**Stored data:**
※ ※ ※

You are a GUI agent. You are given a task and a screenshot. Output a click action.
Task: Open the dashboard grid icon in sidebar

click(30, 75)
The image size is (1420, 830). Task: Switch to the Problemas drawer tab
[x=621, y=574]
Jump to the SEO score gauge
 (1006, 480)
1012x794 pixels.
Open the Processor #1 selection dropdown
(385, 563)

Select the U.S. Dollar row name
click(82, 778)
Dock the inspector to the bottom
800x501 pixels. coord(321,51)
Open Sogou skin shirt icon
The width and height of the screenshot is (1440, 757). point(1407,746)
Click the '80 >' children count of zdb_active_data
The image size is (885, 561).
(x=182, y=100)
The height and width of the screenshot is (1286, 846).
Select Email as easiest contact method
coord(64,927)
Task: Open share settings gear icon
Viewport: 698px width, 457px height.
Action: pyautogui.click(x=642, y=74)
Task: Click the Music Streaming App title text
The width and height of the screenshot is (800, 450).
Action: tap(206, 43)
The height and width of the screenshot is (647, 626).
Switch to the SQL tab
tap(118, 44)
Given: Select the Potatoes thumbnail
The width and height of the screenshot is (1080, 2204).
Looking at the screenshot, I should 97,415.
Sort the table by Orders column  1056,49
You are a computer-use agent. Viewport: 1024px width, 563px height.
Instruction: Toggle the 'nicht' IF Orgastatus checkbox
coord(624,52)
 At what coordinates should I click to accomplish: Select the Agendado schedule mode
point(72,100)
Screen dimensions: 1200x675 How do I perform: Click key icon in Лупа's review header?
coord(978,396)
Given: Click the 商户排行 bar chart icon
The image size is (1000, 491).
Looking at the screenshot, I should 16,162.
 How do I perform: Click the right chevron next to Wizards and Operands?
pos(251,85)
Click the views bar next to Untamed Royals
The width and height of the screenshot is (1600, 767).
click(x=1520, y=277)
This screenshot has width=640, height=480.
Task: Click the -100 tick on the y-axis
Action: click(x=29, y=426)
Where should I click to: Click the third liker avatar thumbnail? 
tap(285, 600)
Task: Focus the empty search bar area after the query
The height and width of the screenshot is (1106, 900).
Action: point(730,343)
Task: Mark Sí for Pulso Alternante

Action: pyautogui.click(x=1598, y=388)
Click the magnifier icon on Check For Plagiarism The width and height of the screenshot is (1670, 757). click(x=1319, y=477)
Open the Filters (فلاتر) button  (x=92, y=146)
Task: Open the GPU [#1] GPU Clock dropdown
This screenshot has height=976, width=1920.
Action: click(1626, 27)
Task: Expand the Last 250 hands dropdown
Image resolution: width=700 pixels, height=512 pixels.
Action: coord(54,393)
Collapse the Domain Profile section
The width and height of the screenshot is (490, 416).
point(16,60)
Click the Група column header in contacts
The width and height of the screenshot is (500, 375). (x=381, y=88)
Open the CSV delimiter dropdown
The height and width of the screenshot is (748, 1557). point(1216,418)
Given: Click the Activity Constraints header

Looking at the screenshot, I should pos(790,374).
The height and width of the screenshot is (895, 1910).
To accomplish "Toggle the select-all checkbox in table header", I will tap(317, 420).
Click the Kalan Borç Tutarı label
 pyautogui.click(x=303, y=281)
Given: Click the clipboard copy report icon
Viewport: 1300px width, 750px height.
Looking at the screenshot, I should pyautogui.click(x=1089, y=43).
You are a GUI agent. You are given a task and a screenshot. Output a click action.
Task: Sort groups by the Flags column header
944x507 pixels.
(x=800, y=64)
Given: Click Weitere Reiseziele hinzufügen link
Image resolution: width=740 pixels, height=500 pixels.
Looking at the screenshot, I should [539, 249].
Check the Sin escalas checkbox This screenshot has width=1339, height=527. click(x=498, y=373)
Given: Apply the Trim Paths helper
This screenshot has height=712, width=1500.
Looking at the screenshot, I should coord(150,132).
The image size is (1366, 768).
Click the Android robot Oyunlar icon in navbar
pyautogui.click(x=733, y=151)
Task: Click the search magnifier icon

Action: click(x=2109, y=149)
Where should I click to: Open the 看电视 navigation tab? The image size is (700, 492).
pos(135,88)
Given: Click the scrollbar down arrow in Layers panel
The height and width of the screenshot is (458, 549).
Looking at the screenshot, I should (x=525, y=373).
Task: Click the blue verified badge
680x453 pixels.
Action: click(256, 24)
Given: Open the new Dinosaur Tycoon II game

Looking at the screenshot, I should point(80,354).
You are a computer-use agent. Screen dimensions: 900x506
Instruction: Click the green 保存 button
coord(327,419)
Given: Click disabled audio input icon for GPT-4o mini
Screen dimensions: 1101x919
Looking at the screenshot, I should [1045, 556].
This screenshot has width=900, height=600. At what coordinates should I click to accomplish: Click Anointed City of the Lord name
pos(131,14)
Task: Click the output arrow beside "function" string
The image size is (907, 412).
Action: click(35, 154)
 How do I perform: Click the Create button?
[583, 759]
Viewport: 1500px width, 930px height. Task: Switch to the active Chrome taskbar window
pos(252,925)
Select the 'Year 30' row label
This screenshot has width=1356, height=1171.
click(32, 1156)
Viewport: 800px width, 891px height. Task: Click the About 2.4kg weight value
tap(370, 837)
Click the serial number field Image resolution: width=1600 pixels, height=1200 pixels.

※ ※ ※

**What to produce:** The full set of data above must come back exactly as written.

**Solution:**
You are a GUI agent. You are given a task and a screenshot. Output a click action.
Task: Open the dashboard grid icon in sidebar

click(30, 75)
The image size is (1420, 830). Task: Switch to the Problemas drawer tab
[x=621, y=574]
Jump to the SEO score gauge
 (1006, 480)
1012x794 pixels.
Open the Processor #1 selection dropdown
(385, 563)

Select the U.S. Dollar row name
click(82, 778)
Dock the inspector to the bottom
800x501 pixels. coord(321,51)
Open Sogou skin shirt icon
The width and height of the screenshot is (1440, 757). point(1407,746)
Click the '80 >' children count of zdb_active_data
The image size is (885, 561).
(x=182, y=100)
The height and width of the screenshot is (1286, 846).
Select Email as easiest contact method
coord(64,927)
Task: Open share settings gear icon
Viewport: 698px width, 457px height.
Action: pyautogui.click(x=642, y=74)
Task: Click the Music Streaming App title text
The width and height of the screenshot is (800, 450).
Action: tap(206, 43)
The height and width of the screenshot is (647, 626).
Switch to the SQL tab
tap(118, 44)
Given: Select the Potatoes thumbnail
The width and height of the screenshot is (1080, 2204).
Looking at the screenshot, I should 97,415.
Sort the table by Orders column  1056,49
You are a computer-use agent. Viewport: 1024px width, 563px height.
Instruction: Toggle the 'nicht' IF Orgastatus checkbox
coord(624,52)
 At what coordinates should I click to accomplish: Select the Agendado schedule mode
point(72,100)
Screen dimensions: 1200x675 How do I perform: Click key icon in Лупа's review header?
coord(978,396)
Given: Click the 商户排行 bar chart icon
The image size is (1000, 491).
Looking at the screenshot, I should 16,162.
 How do I perform: Click the right chevron next to Wizards and Operands?
pos(251,85)
Click the views bar next to Untamed Royals
The width and height of the screenshot is (1600, 767).
click(x=1520, y=277)
This screenshot has width=640, height=480.
Task: Click the -100 tick on the y-axis
Action: click(x=29, y=426)
Where should I click to: Click the third liker avatar thumbnail? 
tap(285, 600)
Task: Focus the empty search bar area after the query
The height and width of the screenshot is (1106, 900).
Action: point(730,343)
Task: Mark Sí for Pulso Alternante

Action: pyautogui.click(x=1598, y=388)
Click the magnifier icon on Check For Plagiarism The width and height of the screenshot is (1670, 757). click(x=1319, y=477)
Open the Filters (فلاتر) button  (x=92, y=146)
Task: Open the GPU [#1] GPU Clock dropdown
This screenshot has height=976, width=1920.
Action: click(1626, 27)
Task: Expand the Last 250 hands dropdown
Image resolution: width=700 pixels, height=512 pixels.
Action: coord(54,393)
Collapse the Domain Profile section
The width and height of the screenshot is (490, 416).
point(16,60)
Click the Група column header in contacts
The width and height of the screenshot is (500, 375). (x=381, y=88)
Open the CSV delimiter dropdown
The height and width of the screenshot is (748, 1557). point(1216,418)
Given: Click the Activity Constraints header

Looking at the screenshot, I should pos(790,374).
The height and width of the screenshot is (895, 1910).
To accomplish "Toggle the select-all checkbox in table header", I will tap(317, 420).
Click the Kalan Borç Tutarı label
 pyautogui.click(x=303, y=281)
Given: Click the clipboard copy report icon
Viewport: 1300px width, 750px height.
Looking at the screenshot, I should pyautogui.click(x=1089, y=43).
You are a GUI agent. You are given a task and a screenshot. Output a click action.
Task: Sort groups by the Flags column header
944x507 pixels.
(x=800, y=64)
Given: Click Weitere Reiseziele hinzufügen link
Image resolution: width=740 pixels, height=500 pixels.
Looking at the screenshot, I should [539, 249].
Check the Sin escalas checkbox This screenshot has width=1339, height=527. click(x=498, y=373)
Given: Apply the Trim Paths helper
This screenshot has height=712, width=1500.
Looking at the screenshot, I should coord(150,132).
The image size is (1366, 768).
Click the Android robot Oyunlar icon in navbar
pyautogui.click(x=733, y=151)
Task: Click the search magnifier icon

Action: click(x=2109, y=149)
Where should I click to: Open the 看电视 navigation tab? The image size is (700, 492).
pos(135,88)
Given: Click the scrollbar down arrow in Layers panel
The height and width of the screenshot is (458, 549).
Looking at the screenshot, I should (x=525, y=373).
Task: Click the blue verified badge
680x453 pixels.
Action: click(256, 24)
Given: Open the new Dinosaur Tycoon II game

Looking at the screenshot, I should point(80,354).
You are a computer-use agent. Screen dimensions: 900x506
Instruction: Click the green 保存 button
coord(327,419)
Given: Click disabled audio input icon for GPT-4o mini
Screen dimensions: 1101x919
Looking at the screenshot, I should [1045, 556].
This screenshot has width=900, height=600. At what coordinates should I click to accomplish: Click Anointed City of the Lord name
pos(131,14)
Task: Click the output arrow beside "function" string
The image size is (907, 412).
Action: click(35, 154)
 How do I perform: Click the Create button?
[583, 759]
Viewport: 1500px width, 930px height. Task: Switch to the active Chrome taskbar window
pos(252,925)
Select the 'Year 30' row label
This screenshot has width=1356, height=1171.
click(32, 1156)
Viewport: 800px width, 891px height. Task: Click the About 2.4kg weight value
tap(370, 837)
Click the serial number field Image resolution: width=1600 pixels, height=1200 pixels.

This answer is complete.